TASK DESCRIPTION>
I need all of the entries printed exactly.

GIVEN INFORMATION>
..............................
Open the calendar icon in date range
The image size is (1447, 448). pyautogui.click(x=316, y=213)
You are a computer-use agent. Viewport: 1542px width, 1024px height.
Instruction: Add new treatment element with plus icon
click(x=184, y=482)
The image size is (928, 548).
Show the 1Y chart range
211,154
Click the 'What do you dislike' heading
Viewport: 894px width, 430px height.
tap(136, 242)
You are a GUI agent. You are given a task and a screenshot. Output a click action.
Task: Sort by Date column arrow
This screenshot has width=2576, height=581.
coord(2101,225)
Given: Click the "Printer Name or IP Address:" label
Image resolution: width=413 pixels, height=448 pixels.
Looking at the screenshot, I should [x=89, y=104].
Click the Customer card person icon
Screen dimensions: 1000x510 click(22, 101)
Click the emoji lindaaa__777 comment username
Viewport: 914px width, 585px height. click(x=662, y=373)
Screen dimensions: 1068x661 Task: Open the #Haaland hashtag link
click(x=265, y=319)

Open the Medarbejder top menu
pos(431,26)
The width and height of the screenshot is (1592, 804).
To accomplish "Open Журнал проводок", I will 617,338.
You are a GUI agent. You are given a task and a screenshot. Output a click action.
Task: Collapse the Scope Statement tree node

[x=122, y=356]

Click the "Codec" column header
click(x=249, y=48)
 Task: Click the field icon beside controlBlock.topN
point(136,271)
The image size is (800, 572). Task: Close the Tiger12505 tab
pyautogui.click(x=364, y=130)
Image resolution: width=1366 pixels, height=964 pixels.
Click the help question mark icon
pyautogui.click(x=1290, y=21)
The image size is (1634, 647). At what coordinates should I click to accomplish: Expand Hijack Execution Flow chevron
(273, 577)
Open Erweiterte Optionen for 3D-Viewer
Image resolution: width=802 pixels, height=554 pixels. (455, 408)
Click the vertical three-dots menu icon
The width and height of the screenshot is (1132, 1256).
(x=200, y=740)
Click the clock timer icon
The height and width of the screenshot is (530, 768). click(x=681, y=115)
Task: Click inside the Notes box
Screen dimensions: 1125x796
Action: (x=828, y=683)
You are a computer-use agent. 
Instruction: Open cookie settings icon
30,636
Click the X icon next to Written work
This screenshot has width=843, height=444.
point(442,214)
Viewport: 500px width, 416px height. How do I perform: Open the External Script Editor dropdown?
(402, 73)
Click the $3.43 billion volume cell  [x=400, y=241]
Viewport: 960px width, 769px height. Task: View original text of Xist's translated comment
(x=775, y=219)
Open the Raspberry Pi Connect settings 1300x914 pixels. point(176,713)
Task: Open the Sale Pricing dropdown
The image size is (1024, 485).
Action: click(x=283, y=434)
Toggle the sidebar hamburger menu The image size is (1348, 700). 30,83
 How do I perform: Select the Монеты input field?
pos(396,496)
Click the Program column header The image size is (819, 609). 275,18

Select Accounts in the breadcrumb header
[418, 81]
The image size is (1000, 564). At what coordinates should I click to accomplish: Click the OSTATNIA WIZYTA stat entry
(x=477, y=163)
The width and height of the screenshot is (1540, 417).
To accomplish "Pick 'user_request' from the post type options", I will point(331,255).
..............................
SOLUTION TO THE EXERCISE>
Open the calendar icon in date range
The image size is (1447, 448). pyautogui.click(x=316, y=213)
You are a computer-use agent. Viewport: 1542px width, 1024px height.
Instruction: Add new treatment element with plus icon
click(x=184, y=482)
The image size is (928, 548).
Show the 1Y chart range
211,154
Click the 'What do you dislike' heading
Viewport: 894px width, 430px height.
tap(136, 242)
You are a GUI agent. You are given a task and a screenshot. Output a click action.
Task: Sort by Date column arrow
This screenshot has width=2576, height=581.
coord(2101,225)
Given: Click the "Printer Name or IP Address:" label
Image resolution: width=413 pixels, height=448 pixels.
Looking at the screenshot, I should [x=89, y=104].
Click the Customer card person icon
Screen dimensions: 1000x510 click(22, 101)
Click the emoji lindaaa__777 comment username
Viewport: 914px width, 585px height. click(x=662, y=373)
Screen dimensions: 1068x661 Task: Open the #Haaland hashtag link
click(x=265, y=319)

Open the Medarbejder top menu
pos(431,26)
The width and height of the screenshot is (1592, 804).
To accomplish "Open Журнал проводок", I will 617,338.
You are a GUI agent. You are given a task and a screenshot. Output a click action.
Task: Collapse the Scope Statement tree node

[x=122, y=356]

Click the "Codec" column header
click(x=249, y=48)
 Task: Click the field icon beside controlBlock.topN
point(136,271)
The image size is (800, 572). Task: Close the Tiger12505 tab
pyautogui.click(x=364, y=130)
Image resolution: width=1366 pixels, height=964 pixels.
Click the help question mark icon
pyautogui.click(x=1290, y=21)
The image size is (1634, 647). At what coordinates should I click to accomplish: Expand Hijack Execution Flow chevron
(273, 577)
Open Erweiterte Optionen for 3D-Viewer
Image resolution: width=802 pixels, height=554 pixels. (455, 408)
Click the vertical three-dots menu icon
The width and height of the screenshot is (1132, 1256).
(x=200, y=740)
Click the clock timer icon
The height and width of the screenshot is (530, 768). click(x=681, y=115)
Task: Click inside the Notes box
Screen dimensions: 1125x796
Action: (x=828, y=683)
You are a computer-use agent. 
Instruction: Open cookie settings icon
30,636
Click the X icon next to Written work
This screenshot has width=843, height=444.
point(442,214)
Viewport: 500px width, 416px height. How do I perform: Open the External Script Editor dropdown?
(402, 73)
Click the $3.43 billion volume cell  [x=400, y=241]
Viewport: 960px width, 769px height. Task: View original text of Xist's translated comment
(x=775, y=219)
Open the Raspberry Pi Connect settings 1300x914 pixels. point(176,713)
Task: Open the Sale Pricing dropdown
The image size is (1024, 485).
Action: click(x=283, y=434)
Toggle the sidebar hamburger menu The image size is (1348, 700). 30,83
 How do I perform: Select the Монеты input field?
pos(396,496)
Click the Program column header The image size is (819, 609). 275,18

Select Accounts in the breadcrumb header
[418, 81]
The image size is (1000, 564). At what coordinates should I click to accomplish: Click the OSTATNIA WIZYTA stat entry
(x=477, y=163)
The width and height of the screenshot is (1540, 417).
To accomplish "Pick 'user_request' from the post type options", I will point(331,255).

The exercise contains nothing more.